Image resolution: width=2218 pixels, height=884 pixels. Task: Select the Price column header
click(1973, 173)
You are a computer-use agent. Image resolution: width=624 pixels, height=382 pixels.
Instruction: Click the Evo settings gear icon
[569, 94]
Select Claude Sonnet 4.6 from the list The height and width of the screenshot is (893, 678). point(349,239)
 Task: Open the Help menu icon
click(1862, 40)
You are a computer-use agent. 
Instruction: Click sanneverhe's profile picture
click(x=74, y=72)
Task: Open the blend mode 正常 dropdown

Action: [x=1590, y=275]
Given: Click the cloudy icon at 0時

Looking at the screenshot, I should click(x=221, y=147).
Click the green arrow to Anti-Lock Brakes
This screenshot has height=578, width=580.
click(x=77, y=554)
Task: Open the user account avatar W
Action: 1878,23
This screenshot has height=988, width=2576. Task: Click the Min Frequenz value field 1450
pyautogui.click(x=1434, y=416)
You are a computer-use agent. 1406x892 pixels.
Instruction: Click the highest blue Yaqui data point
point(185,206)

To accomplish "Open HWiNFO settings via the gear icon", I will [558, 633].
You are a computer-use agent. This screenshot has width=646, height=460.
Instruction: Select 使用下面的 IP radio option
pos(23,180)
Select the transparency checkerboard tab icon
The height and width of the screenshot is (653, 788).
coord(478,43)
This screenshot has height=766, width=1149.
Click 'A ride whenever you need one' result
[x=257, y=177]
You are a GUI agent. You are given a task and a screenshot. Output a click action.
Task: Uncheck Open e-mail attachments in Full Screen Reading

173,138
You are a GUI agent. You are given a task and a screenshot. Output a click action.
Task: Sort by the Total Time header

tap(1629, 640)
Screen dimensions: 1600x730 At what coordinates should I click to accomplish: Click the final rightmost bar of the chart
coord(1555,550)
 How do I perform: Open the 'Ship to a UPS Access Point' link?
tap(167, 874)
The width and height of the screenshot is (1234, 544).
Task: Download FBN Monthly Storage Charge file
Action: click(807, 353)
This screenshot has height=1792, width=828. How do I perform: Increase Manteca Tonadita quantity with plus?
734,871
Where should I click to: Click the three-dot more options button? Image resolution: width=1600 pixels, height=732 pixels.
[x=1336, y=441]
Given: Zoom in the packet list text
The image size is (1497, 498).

----

### [EXERCISE DESCRIPTION]
Transcribe each entry. Leave nothing out.

### [RESPONSE AREA]
Image resolution: width=2218 pixels, height=884 pixels. Task: Select the Price column header
click(1973, 173)
You are a computer-use agent. Image resolution: width=624 pixels, height=382 pixels.
Instruction: Click the Evo settings gear icon
[569, 94]
Select Claude Sonnet 4.6 from the list The height and width of the screenshot is (893, 678). point(349,239)
 Task: Open the Help menu icon
click(1862, 40)
You are a computer-use agent. 
Instruction: Click sanneverhe's profile picture
click(x=74, y=72)
Task: Open the blend mode 正常 dropdown

Action: [x=1590, y=275]
Given: Click the cloudy icon at 0時

Looking at the screenshot, I should click(x=221, y=147).
Click the green arrow to Anti-Lock Brakes
This screenshot has height=578, width=580.
click(x=77, y=554)
Task: Open the user account avatar W
Action: 1878,23
This screenshot has height=988, width=2576. Task: Click the Min Frequenz value field 1450
pyautogui.click(x=1434, y=416)
You are a computer-use agent. 1406x892 pixels.
Instruction: Click the highest blue Yaqui data point
point(185,206)

To accomplish "Open HWiNFO settings via the gear icon", I will [558, 633].
You are a computer-use agent. This screenshot has width=646, height=460.
Instruction: Select 使用下面的 IP radio option
pos(23,180)
Select the transparency checkerboard tab icon
The height and width of the screenshot is (653, 788).
coord(478,43)
This screenshot has height=766, width=1149.
Click 'A ride whenever you need one' result
[x=257, y=177]
You are a GUI agent. You are given a task and a screenshot. Output a click action.
Task: Uncheck Open e-mail attachments in Full Screen Reading

173,138
You are a GUI agent. You are given a task and a screenshot. Output a click action.
Task: Sort by the Total Time header

tap(1629, 640)
Screen dimensions: 1600x730 At what coordinates should I click to accomplish: Click the final rightmost bar of the chart
coord(1555,550)
 How do I perform: Open the 'Ship to a UPS Access Point' link?
tap(167, 874)
The width and height of the screenshot is (1234, 544).
Task: Download FBN Monthly Storage Charge file
Action: click(807, 353)
This screenshot has height=1792, width=828. How do I perform: Increase Manteca Tonadita quantity with plus?
734,871
Where should I click to: Click the three-dot more options button? Image resolution: width=1600 pixels, height=732 pixels.
[x=1336, y=441]
Given: Zoom in the packet list text
The image size is (1497, 498).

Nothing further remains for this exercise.